■ **Working data**:
===============

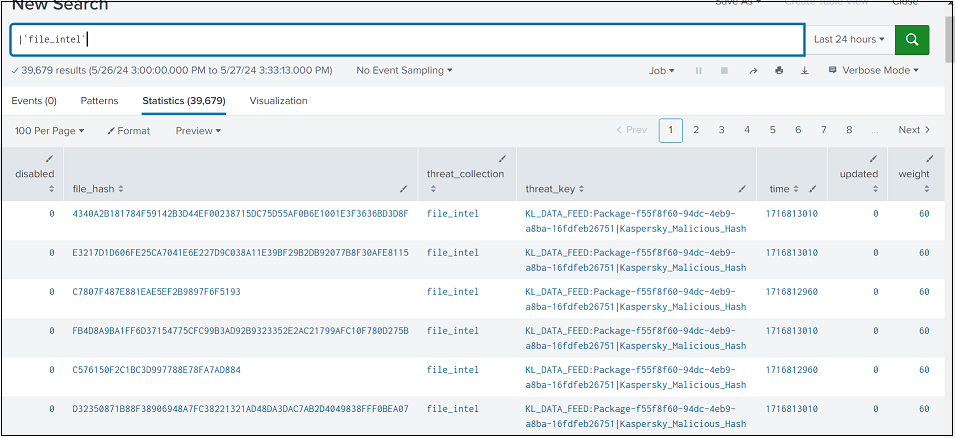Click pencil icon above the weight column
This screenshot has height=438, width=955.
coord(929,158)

===============

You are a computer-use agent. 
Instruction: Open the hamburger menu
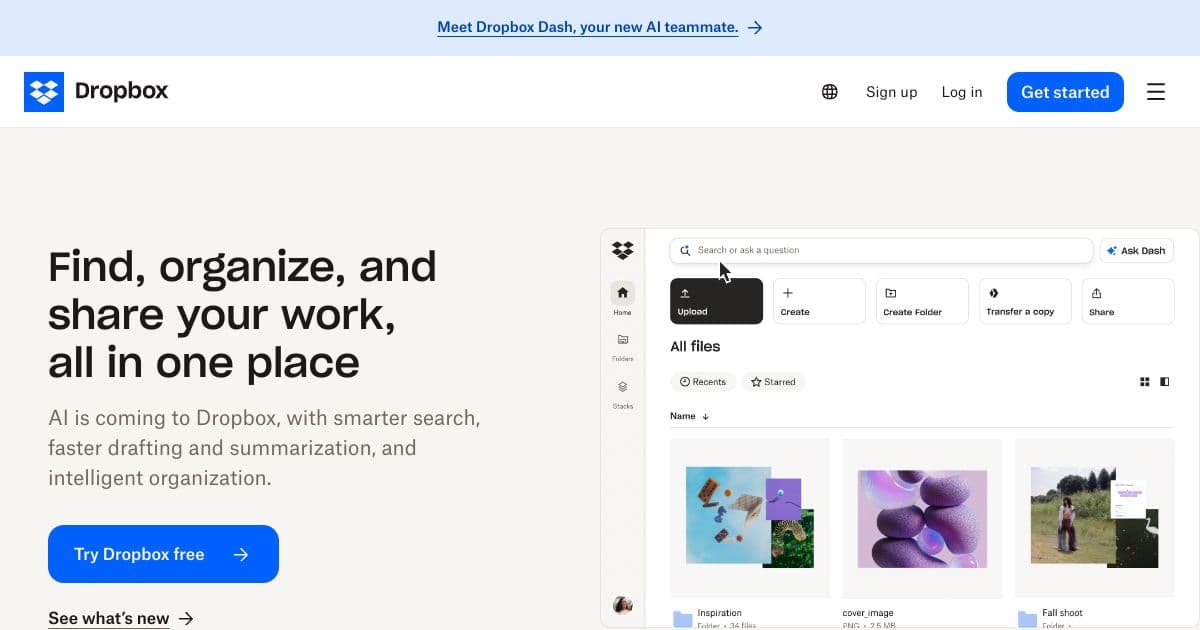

===============

■ **Problem**: Look back at the data above. Transcribe exactly the lines starting at the line that contains "You are a computer-use agent." and ending at the line that contains "Instruction: Open the hamburger menu".

■ **Expected answer**:
You are a computer-use agent. 
Instruction: Open the hamburger menu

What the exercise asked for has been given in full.